Und gerade in Krisenzeiten, wo auch in der Schweiz viele bestehende Institutionen, die den Menschen zumindest bis zu einem gewissen Grad eine soziale Sicherheit versprachen, von den herrschenden Klassen zerstört werden; in einer Zeit, in der Krippenplätze knapp sind und ein Kind eine erhebliche ökonomische Belastung bedeutet, erfreut sich die Institution „Familie“ einer erstarkenden Beliebtheit.
Kinder zu bekommen oder nicht ist eine extrem persönliche Entscheidung. Eine Entscheidung, die jeder Mensch, besonders aber jede Frau, frei und ohne gesellschaftliche, ökonomische oder moralische Zwänge fällen können sollte. Davon sind wir heute, aus bereits genannten Gründen, weit entfernt. Noch immer hängt die Entscheidung, für oder gegen ein Kind, von viel zu vielen äusseren Faktoren ab.

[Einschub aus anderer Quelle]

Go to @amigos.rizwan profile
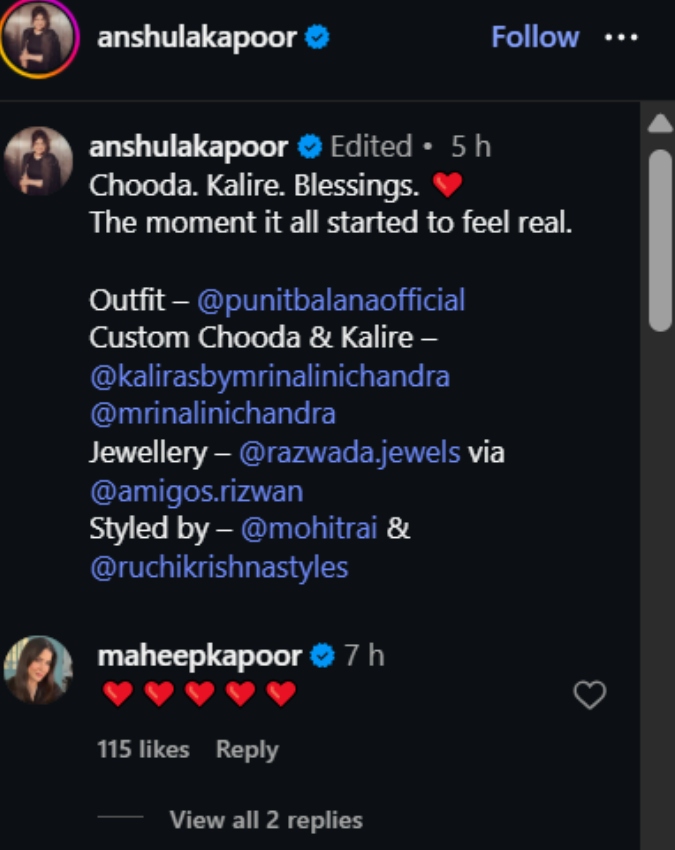 (x=196, y=492)
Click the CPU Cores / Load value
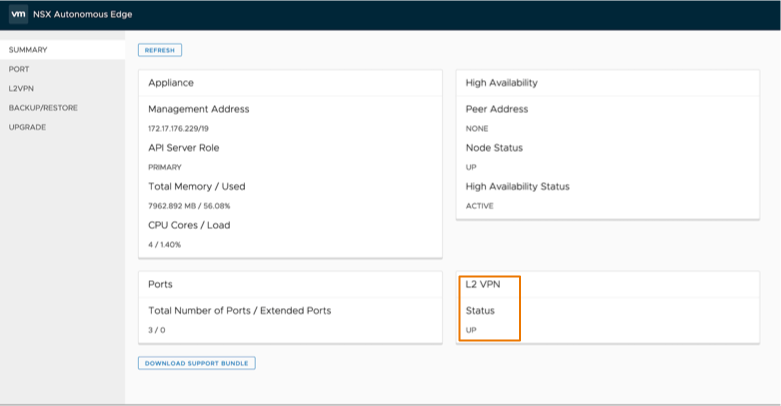Screen dimensions: 781x406 [164, 245]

Unser Ziel muss es deshalb sein, jeder Frau die Möglichkeit zu geben, frei über einen Schwangerschaftsabbruch zu bestimmen. Diese Wahlfreiheit beginnt bei der Gleichstellung und Entscheidungsfreiheit der Frau in der Liebesbeziehung und endet beim Beruf, der mit einem Kind vereinbar ist. Denn all diese Faktoren stellen Beeinflussungen dar und müssen berücksichtigt werden. Es reicht nicht, die Abtreibung rechtlich zu erlauben. Sie muss eine wirkliche Option sein. Demnach sollte keine Frau gezwungen sein, aufgrund von sozialem Druck ein Kind abzutreiben. Genauso wenig aber sollte eine Frau dazu gezwungen werden, eines zu bekommen.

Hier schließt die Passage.